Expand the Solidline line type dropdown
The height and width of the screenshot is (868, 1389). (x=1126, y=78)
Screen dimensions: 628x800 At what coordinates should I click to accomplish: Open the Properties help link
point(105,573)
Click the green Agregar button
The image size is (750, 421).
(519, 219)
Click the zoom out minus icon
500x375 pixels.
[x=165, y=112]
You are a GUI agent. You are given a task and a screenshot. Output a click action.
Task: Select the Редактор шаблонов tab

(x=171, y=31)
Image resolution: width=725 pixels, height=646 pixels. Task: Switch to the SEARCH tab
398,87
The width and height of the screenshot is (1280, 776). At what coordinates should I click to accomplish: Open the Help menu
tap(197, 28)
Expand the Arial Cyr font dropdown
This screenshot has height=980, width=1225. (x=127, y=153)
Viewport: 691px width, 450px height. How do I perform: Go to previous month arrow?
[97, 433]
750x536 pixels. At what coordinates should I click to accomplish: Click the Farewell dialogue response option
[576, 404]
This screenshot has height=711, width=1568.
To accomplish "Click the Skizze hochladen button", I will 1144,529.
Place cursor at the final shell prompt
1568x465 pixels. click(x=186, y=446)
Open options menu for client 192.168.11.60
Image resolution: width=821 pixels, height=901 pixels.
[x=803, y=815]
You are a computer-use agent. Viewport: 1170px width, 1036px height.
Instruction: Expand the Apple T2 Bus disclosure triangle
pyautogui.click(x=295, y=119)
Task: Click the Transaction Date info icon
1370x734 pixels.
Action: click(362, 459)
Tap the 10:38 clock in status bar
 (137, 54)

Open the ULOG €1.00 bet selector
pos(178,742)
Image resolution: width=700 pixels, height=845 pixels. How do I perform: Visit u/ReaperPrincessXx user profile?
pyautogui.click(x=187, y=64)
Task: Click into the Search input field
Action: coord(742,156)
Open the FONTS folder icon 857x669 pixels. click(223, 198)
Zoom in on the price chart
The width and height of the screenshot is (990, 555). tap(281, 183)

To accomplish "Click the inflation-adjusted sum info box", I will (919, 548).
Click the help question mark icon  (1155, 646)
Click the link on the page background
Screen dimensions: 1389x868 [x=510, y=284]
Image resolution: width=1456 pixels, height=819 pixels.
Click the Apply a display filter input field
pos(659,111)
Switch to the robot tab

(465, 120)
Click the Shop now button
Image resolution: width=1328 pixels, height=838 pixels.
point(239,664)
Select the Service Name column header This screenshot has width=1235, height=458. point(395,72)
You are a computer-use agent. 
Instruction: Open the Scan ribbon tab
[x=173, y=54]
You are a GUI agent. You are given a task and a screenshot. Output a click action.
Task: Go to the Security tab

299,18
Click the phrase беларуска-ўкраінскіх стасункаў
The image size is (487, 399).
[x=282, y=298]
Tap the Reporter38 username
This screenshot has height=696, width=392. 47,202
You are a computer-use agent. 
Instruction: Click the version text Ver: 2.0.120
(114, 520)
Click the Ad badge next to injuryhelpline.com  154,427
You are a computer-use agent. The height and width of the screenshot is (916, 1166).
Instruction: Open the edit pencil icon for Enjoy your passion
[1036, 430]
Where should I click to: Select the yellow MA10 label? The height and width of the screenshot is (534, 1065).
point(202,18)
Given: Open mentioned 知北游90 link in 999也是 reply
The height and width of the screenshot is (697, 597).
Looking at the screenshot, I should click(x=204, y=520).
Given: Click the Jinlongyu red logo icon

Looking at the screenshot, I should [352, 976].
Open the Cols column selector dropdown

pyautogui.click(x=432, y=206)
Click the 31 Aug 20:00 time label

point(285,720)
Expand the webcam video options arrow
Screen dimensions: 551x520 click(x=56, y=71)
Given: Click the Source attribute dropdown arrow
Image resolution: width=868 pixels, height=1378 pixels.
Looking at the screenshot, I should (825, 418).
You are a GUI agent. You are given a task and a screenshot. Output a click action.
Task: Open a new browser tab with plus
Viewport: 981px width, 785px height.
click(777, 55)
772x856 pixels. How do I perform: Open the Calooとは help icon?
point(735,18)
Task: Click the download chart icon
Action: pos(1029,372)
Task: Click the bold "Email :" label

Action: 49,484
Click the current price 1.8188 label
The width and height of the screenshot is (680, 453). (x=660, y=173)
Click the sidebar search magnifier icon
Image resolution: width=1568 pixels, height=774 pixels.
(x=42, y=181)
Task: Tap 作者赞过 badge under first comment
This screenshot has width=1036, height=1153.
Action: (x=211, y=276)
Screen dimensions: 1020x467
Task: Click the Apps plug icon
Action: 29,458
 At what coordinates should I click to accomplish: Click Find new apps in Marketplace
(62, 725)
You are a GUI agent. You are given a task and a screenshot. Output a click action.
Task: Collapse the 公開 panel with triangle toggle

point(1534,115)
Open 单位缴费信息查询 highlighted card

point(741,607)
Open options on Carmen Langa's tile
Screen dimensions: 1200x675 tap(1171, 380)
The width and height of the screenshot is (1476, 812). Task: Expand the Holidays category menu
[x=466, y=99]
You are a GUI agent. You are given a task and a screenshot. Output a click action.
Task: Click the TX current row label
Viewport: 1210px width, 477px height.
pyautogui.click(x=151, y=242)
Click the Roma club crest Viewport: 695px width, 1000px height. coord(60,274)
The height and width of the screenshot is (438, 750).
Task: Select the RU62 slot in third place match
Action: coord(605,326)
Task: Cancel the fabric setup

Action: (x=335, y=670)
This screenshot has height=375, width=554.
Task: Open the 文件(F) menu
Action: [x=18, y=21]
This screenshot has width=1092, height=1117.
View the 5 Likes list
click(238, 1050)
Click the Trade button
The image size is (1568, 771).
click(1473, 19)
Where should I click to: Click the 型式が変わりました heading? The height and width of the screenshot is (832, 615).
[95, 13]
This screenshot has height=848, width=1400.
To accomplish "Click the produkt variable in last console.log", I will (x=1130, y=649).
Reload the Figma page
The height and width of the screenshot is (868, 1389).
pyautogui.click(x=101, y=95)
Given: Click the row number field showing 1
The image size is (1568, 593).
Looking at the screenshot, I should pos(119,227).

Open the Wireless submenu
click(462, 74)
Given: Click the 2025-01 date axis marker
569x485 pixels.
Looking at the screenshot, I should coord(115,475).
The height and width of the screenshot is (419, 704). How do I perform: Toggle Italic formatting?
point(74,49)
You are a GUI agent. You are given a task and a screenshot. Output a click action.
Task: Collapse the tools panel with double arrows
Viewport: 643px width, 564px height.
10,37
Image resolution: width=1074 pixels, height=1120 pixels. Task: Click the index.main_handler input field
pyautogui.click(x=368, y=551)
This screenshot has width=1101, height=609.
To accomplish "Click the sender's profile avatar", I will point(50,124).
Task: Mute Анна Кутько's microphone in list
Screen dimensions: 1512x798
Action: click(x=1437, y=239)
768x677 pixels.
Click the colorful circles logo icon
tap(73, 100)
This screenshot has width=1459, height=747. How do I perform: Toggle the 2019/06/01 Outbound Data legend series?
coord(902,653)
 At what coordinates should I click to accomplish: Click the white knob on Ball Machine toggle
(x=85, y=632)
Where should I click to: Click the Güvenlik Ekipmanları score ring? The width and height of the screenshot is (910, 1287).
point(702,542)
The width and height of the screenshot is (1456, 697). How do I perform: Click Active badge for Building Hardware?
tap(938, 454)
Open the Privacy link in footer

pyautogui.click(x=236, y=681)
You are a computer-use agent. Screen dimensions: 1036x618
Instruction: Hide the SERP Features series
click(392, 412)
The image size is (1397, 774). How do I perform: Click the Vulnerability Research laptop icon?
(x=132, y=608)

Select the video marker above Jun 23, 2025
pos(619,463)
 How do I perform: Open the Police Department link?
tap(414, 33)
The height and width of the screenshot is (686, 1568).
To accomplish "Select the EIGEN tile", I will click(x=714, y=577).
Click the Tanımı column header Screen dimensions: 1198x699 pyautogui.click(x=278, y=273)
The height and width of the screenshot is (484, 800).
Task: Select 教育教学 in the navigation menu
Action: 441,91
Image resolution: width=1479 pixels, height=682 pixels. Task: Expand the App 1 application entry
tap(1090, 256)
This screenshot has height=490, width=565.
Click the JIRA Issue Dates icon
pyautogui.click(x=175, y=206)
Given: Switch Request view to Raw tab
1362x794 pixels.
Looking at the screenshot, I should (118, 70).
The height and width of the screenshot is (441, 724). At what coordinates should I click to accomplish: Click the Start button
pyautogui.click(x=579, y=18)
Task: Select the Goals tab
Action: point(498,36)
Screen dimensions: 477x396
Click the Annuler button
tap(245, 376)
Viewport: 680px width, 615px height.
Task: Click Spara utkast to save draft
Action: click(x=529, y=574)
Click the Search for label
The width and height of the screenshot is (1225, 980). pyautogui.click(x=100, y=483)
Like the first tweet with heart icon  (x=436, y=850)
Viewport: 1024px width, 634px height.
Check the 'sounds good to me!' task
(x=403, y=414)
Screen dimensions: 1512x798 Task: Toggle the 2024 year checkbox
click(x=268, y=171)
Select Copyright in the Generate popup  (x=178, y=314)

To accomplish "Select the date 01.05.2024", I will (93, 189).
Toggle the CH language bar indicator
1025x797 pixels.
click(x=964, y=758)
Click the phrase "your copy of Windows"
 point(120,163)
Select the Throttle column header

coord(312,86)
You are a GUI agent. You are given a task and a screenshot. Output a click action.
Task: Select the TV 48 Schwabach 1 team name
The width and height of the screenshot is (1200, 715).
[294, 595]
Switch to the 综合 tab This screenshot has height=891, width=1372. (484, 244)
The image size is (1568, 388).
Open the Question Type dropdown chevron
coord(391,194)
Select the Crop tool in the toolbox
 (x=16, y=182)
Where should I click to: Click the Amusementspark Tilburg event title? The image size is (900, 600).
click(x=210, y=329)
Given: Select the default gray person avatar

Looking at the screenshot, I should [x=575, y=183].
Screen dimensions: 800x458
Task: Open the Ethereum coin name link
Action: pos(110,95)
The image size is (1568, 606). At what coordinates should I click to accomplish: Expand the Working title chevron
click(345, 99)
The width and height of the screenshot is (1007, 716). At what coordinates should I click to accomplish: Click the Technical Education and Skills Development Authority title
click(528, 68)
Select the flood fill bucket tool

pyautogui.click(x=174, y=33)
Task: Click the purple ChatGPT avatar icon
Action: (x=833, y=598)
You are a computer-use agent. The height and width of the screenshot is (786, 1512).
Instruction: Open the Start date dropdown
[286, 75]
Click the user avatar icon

**WHAT IS EXPECTED:** With the line holding "Image resolution: width=1568" as the first and the line holding "This screenshot has width=1092, height=1117." as the last, please transcribe exactly the lines of the material above in that range and nothing else.

**WRITTEN RESPONSE:**
Image resolution: width=1568 pixels, height=774 pixels.
(x=42, y=181)
Task: Tap 作者赞过 badge under first comment
This screenshot has width=1036, height=1153.
Action: (x=211, y=276)
Screen dimensions: 1020x467
Task: Click the Apps plug icon
Action: 29,458
 At what coordinates should I click to accomplish: Click Find new apps in Marketplace
(62, 725)
You are a GUI agent. You are given a task and a screenshot. Output a click action.
Task: Collapse the 公開 panel with triangle toggle

point(1534,115)
Open 单位缴费信息查询 highlighted card

point(741,607)
Open options on Carmen Langa's tile
Screen dimensions: 1200x675 tap(1171, 380)
The width and height of the screenshot is (1476, 812). Task: Expand the Holidays category menu
[x=466, y=99]
You are a GUI agent. You are given a task and a screenshot. Output a click action.
Task: Click the TX current row label
Viewport: 1210px width, 477px height.
pyautogui.click(x=151, y=242)
Click the Roma club crest Viewport: 695px width, 1000px height. coord(60,274)
The height and width of the screenshot is (438, 750).
Task: Select the RU62 slot in third place match
Action: coord(605,326)
Task: Cancel the fabric setup

Action: (x=335, y=670)
This screenshot has height=375, width=554.
Task: Open the 文件(F) menu
Action: [x=18, y=21]
This screenshot has width=1092, height=1117.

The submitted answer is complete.